Bacayı andıran bir odadayım. Zemin şimdi ayaklarımın altında ancak kafamı yukarıya kaldırdığımda uçsuz bucaksız görünüyor. Etrafımda ise bir duvar örülü, çelimsiz bir ışık suratıma düşüyor ve gözlerimi kamaştırıyor. Yüzümü büyük bir utançla omzuma doğru çeviriyorum, tıpkı bir heykeli andırıyorum. Taştan ancak bir şekilde duyguları olan bir heykel. Bütün endişem günaha dönüşerek kendisi ışıkta gösteriyor. Gözlerimi kapatıyorum ama göz kapaklarım ışıkla birlikte yanıyor. Canımı yakıyor ama elimden bir şey gelmiyor. Bir kaçış yolu var mı, diye düşünüyorum. Düşüncelerim bulanık bir suyu hatırlatıyor. Bu bulanıklıkta yansımalar oluşmuyor. Oluşmadığı gibi de ona bakmaktan kendimi alıkoyamıyorum. Bir hapsetme etkisi. Vücudum zamanla uyuşuyor, heykelin taşı belli ki çatlıyor. Her çatırtı ve her oluşan boşluk bir nefes üflüyor. Nefesin iyi ya da kötü bir kokuya sahip olduğunu söyleyemem ama başımı döndürüyor. Avuçlarımı duvara dayıyorum ama sanki bu hareketim bir mekanizmayı tetikliyor. Oda yavaş yavaş üzerime kapanıyor. Terli avuçlarım herhangi bir şeye dayanamıyor. Korkudan ağlıyorum, göz yaşlarım yüzümde hareket ederken geçtiği yerleri çiziyor. Sanırsın ki işaretliyor. İşte, diyor, işte senin ardında bıraktığın izlerin benzeri! Tam şu anda, burada seninle.

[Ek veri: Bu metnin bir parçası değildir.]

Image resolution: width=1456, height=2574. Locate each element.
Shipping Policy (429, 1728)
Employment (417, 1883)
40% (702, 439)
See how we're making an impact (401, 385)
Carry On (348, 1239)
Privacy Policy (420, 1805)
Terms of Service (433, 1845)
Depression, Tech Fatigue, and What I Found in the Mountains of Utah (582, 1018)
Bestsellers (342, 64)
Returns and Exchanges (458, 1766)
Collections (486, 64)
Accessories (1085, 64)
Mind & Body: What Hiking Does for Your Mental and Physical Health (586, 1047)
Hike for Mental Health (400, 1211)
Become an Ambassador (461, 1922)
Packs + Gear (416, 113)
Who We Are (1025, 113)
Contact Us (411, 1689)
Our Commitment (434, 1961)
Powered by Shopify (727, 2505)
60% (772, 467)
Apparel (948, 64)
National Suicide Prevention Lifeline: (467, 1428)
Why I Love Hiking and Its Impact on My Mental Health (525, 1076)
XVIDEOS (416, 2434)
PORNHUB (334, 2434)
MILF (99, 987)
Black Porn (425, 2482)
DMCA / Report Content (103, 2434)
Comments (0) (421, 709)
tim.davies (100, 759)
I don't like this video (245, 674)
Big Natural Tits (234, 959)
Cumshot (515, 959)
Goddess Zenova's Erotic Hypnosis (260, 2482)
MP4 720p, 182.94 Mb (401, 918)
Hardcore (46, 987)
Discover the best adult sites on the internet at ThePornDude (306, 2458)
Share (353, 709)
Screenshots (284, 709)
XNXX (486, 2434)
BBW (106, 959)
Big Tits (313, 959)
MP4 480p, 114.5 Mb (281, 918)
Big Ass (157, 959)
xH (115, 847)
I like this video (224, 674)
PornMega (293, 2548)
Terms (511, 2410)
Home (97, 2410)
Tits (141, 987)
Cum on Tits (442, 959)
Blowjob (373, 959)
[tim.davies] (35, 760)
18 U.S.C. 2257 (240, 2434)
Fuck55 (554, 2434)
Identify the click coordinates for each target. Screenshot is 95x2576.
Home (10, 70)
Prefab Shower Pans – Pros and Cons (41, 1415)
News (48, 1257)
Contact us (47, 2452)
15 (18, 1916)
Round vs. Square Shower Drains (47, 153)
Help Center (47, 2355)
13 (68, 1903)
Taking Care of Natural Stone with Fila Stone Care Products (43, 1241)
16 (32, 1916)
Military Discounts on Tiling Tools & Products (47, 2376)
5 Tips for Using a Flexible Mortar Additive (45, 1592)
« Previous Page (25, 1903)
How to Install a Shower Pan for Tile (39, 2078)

Heykelin kırık parçaları ayaklarımın altını süslüyor. Arnavut kaldırımlarını andırıyor ve zamanla kırmızıya dönüyor. Acı beni bükmesini çok iyi biliyor, ben de ona karşı koymuyorum. Bu boyun eğiş zamanla bir reveransa dönüyor. Işık birkaç kere yanıp sönüyor. Böylelikle vücudumda lekeler oluşuyor. Dizlerimin üzerine çöktüğümde taşların birer pamuğa dönüştüğünü görüyorum. Duvarlar ise beni şimdi biraz daha uzaktan seyrediyor.


Oluşan izlere bakıyorum, hepsi birer tarihi andırıyor. Zamanla damgalanıyorum. Her şeye anlam veremesem de fark etmeye çalışıyorum. Belli ki bir mahkeme salonundayım ve hesaplaşma günü çoktan geldi. Işığa af dilemek için dönüyorum. Hüzmeler göz bebeklerimi yarıp geçiyor. Acı katbekat büyüyor. Zihnim dolup taşıyor ve bu heykelin gözlerinden su fışkırıyor. Donuyorum, üşümüyorum ancak donakalıyorum.


Şimdi ise kendimi üçüncü bir göz olarak uzaktan izliyorum. Bir kamerayı andırıyorum, tüylerim diken diken oluyor ve saçlarım elektrikleniyor. Kulağımda ince, tiz bir uğultu var. Derimi kaşındırıyor, beni irite ediyor. Işığın bana dokunuşunu izliyorum ve acı verse dahi okşamaya çalıştığını fark ediyorum. Işığın parıltıları arasında anılarımı görüyorum. Şimdi ise her şeyi çok daha iyi anlıyorum. Benim yargılanan. Benim yargıç. Benim kaçmaya çalışan. Benim kalmaya direten...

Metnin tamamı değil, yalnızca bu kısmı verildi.